→ Work instruction:
Which lines in the material below contain the word "will"? Copy each of them.

--- Dataset extract Enclosed Below ---

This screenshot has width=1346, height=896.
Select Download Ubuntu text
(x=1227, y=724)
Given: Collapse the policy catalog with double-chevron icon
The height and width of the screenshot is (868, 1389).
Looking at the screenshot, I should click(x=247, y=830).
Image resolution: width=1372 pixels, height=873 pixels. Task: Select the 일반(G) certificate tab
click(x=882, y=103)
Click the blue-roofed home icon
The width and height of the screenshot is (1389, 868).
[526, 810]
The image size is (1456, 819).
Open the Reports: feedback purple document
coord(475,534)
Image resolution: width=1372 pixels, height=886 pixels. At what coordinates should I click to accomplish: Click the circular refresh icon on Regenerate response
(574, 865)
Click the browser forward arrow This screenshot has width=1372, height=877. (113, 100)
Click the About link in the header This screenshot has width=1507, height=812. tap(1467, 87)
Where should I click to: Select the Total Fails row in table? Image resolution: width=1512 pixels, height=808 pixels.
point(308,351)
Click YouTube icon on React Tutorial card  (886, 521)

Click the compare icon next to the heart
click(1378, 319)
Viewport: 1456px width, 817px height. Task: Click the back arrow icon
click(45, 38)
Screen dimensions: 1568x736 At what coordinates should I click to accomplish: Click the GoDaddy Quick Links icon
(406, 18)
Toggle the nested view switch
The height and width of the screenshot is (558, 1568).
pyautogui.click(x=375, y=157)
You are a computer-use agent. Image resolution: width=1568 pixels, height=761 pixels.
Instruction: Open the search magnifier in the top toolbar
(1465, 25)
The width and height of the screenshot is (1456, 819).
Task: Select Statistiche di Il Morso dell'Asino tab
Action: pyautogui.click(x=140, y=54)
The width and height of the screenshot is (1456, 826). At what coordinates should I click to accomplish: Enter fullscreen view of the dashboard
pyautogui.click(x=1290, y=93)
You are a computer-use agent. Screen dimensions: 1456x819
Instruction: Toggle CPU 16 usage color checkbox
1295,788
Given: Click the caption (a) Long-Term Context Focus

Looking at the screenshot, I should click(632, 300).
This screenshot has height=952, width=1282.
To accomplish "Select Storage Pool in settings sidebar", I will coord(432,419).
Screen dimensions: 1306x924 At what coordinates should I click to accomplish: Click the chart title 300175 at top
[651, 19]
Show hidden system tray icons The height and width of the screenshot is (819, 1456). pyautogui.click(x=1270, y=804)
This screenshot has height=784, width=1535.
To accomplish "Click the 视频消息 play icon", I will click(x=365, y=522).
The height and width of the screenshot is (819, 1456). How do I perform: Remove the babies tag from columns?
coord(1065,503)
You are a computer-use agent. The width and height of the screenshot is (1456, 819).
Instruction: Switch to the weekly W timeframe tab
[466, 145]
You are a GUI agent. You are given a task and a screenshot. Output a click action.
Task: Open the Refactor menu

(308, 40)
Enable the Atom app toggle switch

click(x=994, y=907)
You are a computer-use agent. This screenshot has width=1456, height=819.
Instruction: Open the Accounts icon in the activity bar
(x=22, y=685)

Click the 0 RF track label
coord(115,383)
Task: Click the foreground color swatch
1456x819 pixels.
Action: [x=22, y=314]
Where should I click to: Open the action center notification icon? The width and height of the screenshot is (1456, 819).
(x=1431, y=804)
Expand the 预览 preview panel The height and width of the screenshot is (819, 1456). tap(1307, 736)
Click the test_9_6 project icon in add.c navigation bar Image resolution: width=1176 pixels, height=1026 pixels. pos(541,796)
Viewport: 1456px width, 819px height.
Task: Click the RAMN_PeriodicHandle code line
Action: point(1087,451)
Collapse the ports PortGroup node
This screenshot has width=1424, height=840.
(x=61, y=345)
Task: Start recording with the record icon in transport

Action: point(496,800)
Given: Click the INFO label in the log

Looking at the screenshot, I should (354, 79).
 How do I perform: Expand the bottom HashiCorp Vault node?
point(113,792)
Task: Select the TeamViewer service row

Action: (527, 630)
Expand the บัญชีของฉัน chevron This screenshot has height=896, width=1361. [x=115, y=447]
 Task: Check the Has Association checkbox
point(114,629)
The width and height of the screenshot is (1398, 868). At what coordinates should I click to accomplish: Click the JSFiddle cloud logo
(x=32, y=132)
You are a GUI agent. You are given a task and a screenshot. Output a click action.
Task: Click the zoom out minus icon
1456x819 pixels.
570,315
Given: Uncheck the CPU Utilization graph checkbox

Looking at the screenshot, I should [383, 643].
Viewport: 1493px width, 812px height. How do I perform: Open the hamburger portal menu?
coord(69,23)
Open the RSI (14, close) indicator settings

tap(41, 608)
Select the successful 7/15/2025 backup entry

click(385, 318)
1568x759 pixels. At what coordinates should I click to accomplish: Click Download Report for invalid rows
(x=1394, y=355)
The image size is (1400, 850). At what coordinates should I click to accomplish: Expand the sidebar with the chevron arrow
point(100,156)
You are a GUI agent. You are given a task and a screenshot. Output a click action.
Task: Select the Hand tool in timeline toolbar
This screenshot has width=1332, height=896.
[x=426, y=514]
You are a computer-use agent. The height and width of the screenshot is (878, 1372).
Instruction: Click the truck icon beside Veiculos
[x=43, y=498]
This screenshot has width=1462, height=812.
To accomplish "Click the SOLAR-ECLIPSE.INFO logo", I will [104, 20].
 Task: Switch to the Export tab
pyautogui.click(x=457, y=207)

--- End of Enclosed Dataset extract ---

→ Answer section:
To accomplish "Select Storage Pool in settings sidebar", I will coord(432,419).
To accomplish "Click the 视频消息 play icon", I will click(x=365, y=522).
To accomplish "Click the SOLAR-ECLIPSE.INFO logo", I will [104, 20].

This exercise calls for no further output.